Most schools closed their doors this week, while most moms have swung open the doors of immense panic, sending themselves into a frenzy, brainstorming summer activities and plans to keep their kids occupied for the next two months. Myself included.
I found the largest wading pool that could fit on our balcony, sprinkled it with dozens of colorful rubber ducks. And this morning, took my last breaths of freedom. Then, a few hours ago, while staring at my pale, flabby body as it served as a bridge for Stef to swim under in the lukewarm water, I realized something. Summer is short. It’s nothing compared to the time I’ve spent this year trying to get him to go to preschool without crying, leaving him hanging off the doorknob wailing, cooking and packing lunch boxes, refusing to let go of naps, and watching him magically grow from a baby into a little individual. A kid who has a best friend, a favorite teacher, invites to parties, a wall full of artwork, a mind exploding with new words and ideas, constant questions, and hands and feet that can suddenly shoot baskets and kick soccer balls.

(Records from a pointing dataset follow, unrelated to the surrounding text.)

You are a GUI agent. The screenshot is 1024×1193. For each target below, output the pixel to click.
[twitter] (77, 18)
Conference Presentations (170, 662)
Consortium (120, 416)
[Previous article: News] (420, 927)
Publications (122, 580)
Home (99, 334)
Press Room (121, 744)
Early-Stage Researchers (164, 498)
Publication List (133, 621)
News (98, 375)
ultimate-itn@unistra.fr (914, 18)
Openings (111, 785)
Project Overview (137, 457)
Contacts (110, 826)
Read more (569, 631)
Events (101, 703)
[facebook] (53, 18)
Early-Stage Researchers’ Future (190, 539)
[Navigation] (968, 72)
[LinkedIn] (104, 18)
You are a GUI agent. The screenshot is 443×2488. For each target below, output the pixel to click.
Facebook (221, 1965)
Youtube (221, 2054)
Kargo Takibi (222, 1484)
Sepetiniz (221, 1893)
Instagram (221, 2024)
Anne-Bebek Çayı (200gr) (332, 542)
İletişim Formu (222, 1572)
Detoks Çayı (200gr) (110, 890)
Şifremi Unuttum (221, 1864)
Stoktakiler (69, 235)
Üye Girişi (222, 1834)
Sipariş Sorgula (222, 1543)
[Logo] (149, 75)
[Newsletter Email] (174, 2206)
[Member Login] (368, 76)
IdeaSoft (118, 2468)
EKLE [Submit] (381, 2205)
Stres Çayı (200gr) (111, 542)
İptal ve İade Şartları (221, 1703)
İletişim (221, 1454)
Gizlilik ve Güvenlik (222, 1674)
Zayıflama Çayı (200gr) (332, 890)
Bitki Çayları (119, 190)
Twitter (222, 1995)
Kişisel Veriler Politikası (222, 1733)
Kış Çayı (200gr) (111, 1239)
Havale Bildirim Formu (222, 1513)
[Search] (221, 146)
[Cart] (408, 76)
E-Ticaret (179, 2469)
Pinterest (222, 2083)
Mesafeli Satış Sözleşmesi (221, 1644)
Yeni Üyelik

These will be my memories of this amazing year. And this summer may be the beginning of memories for him, for his lifetime. He’s three, images and moments will start to stay with him forever. The experiences we share will shape him as he grows, mold him into who he will be as an adult. I want him to remember laughter, grass, hugs, water, surprise, bicycles, friendship, safety, love, love, love. And at this early stage of his life, I want my face present in every memory he has.
There is no activity plan or camp for any of that. There is only everyday life. I will lose my mind, I will yell, I will count down the days to September. But I will also jump into that wading pool, and soak in every second, for before I know it, all I’ll have with him, will be fleeting seconds. And hey, maybe I’ll finally get a tan at the same time.